Keywords: Neuroscience, EEG, Sleep staging, Automatic data augmentation
Abstract: Data augmentation is a key element of deep learning pipelines, as it informs the network during training about transformations of the input data that keep the label unchanged. Manually finding adequate augmentation methods and parameters for a given pipeline is however rapidly cumbersome. In particular, while intuition can guide this decision for images, the design and choice of augmentation policies remains unclear for more complex types of data, such as neuroscience signals. Besides, class-dependent augmentation strategies have been surprisingly unexplored in the literature, although it is quite intuitive: changing the color of a car image does not change the object class to be predicted, but doing the same to the picture of an orange does.
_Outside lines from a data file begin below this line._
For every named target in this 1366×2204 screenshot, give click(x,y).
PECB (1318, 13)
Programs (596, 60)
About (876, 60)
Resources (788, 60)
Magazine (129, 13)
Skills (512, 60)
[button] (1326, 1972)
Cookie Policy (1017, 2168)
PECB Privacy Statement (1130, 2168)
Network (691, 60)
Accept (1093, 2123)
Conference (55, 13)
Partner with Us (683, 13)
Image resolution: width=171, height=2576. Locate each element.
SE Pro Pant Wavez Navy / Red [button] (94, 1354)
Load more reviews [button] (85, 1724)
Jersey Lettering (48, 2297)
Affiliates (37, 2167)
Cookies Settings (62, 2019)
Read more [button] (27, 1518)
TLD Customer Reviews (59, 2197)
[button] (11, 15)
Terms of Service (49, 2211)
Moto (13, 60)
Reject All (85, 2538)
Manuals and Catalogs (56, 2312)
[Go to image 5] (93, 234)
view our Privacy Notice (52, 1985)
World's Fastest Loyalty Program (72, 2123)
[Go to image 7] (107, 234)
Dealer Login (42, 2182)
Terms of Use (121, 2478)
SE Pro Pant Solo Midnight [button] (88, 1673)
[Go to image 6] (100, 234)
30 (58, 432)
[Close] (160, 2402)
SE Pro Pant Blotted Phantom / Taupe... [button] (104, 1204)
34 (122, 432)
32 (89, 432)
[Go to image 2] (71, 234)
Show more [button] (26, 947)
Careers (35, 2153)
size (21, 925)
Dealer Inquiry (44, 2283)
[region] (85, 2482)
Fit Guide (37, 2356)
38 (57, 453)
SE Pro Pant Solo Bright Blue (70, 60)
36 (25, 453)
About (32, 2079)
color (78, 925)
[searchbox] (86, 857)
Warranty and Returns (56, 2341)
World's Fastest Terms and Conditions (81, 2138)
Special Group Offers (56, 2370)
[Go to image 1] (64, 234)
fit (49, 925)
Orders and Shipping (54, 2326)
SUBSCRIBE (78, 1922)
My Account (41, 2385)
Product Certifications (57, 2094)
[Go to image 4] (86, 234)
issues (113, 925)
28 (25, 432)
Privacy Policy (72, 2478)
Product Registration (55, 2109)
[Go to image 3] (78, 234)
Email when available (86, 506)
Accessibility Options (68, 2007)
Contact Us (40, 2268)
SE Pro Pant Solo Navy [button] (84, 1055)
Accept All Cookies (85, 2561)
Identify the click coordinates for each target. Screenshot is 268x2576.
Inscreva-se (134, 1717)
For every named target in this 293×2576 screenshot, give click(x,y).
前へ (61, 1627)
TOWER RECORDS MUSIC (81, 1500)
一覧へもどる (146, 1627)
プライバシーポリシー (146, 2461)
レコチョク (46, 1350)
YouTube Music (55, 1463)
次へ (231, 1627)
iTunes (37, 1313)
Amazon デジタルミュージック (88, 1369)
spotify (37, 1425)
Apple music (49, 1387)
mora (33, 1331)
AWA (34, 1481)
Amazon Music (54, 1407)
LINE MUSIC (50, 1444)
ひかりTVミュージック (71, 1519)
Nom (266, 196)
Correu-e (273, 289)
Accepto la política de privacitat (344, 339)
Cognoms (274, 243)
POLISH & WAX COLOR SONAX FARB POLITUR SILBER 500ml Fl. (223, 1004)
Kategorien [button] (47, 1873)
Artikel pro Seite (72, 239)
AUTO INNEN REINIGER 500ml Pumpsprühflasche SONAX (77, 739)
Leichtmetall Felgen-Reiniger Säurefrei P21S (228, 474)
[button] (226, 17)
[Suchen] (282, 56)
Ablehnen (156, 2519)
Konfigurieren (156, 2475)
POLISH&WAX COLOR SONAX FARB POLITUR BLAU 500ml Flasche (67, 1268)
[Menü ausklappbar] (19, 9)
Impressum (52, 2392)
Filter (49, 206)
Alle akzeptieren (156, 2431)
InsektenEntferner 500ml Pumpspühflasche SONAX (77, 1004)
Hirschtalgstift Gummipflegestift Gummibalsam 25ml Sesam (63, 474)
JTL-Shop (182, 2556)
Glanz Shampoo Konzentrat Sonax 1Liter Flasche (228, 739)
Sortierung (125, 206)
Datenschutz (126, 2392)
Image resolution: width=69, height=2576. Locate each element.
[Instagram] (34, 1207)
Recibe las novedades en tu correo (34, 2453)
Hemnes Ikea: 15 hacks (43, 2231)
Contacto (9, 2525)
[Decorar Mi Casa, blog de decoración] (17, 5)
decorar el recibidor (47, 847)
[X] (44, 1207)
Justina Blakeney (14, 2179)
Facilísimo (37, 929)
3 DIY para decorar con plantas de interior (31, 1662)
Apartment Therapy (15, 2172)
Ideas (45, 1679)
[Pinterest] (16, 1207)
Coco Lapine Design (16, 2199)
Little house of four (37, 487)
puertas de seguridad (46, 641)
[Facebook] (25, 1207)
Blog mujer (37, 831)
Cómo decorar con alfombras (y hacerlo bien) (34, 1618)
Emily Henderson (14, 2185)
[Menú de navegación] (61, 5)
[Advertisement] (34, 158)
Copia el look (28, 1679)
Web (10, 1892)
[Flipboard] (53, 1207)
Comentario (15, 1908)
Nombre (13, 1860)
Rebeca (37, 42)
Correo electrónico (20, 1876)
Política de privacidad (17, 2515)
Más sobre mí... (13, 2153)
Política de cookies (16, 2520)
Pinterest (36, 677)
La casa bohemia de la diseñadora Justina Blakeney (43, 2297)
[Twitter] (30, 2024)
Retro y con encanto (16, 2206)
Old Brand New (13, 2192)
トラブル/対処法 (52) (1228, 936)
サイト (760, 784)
This paper investigates gradient-based automatic data augmentation algorithms amenable to class-wise policies with exponentially larger search spaces. Motivated by supervised learning applications using EEG signals for which good augmentation policies are mostly unknown, we propose a new differentiable relaxation of the problem. In the class-agnostic setting, results show that our new relaxation leads to optimal performance with faster training than competing gradient-based methods, while also outperforming gradient-free methods in the class-wise setting. This work proposes also novel differentiable augmentation operations relevant for sleep stage classification.
One-sentence Summary: We propose a new gradient-based automatic data augmentation technique where samples are transformed based on their labels, and demonstrate its relevance on EEG sleep staging data.
Supplementary Material: zip